== RECORDS FOR THE EXERCISE

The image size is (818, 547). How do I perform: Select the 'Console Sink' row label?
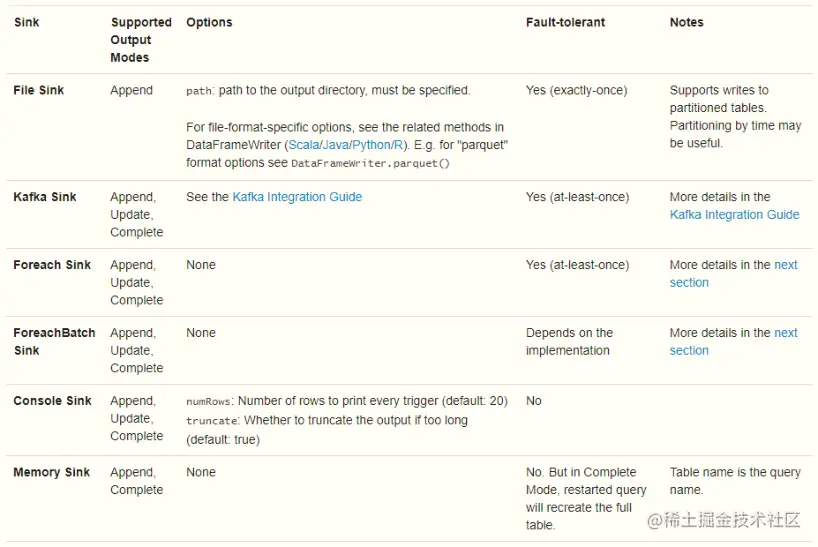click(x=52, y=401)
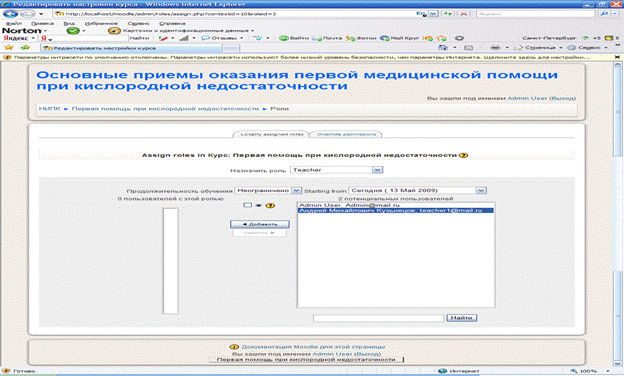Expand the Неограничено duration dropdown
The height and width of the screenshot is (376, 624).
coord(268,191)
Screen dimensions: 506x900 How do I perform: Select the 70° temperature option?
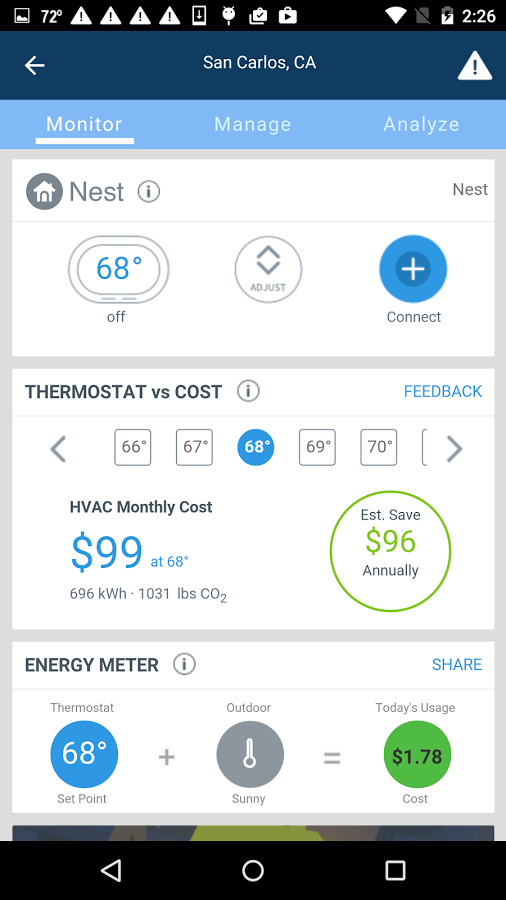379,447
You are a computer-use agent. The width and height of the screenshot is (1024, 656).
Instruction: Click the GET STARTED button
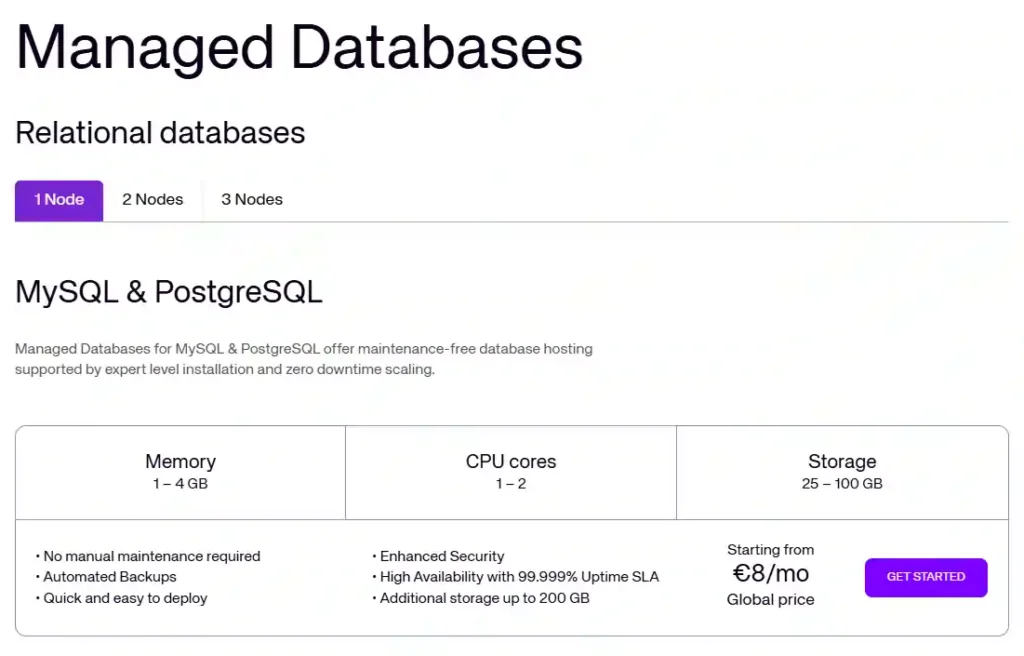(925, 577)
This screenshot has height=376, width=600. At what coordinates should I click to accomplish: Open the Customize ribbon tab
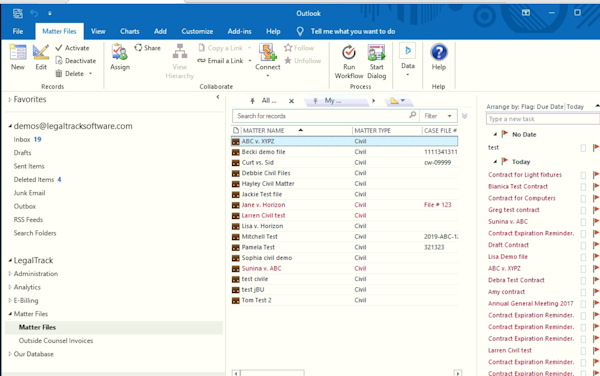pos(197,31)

====

◆ BRIEF ◆
An exact copy of every line above, minus the pictures, is the required output.

◆ EXERCISE ANSWER ◆
The image size is (818, 547). How do I perform: Select the 'Console Sink' row label?
click(x=52, y=401)
Expand the Неограничено duration dropdown
The height and width of the screenshot is (376, 624).
coord(268,191)
Screen dimensions: 506x900 How do I perform: Select the 70° temperature option?
379,447
You are a computer-use agent. The width and height of the screenshot is (1024, 656).
Instruction: Click the GET STARTED button
(925, 577)
This screenshot has height=376, width=600. At what coordinates should I click to accomplish: Open the Customize ribbon tab
pos(197,31)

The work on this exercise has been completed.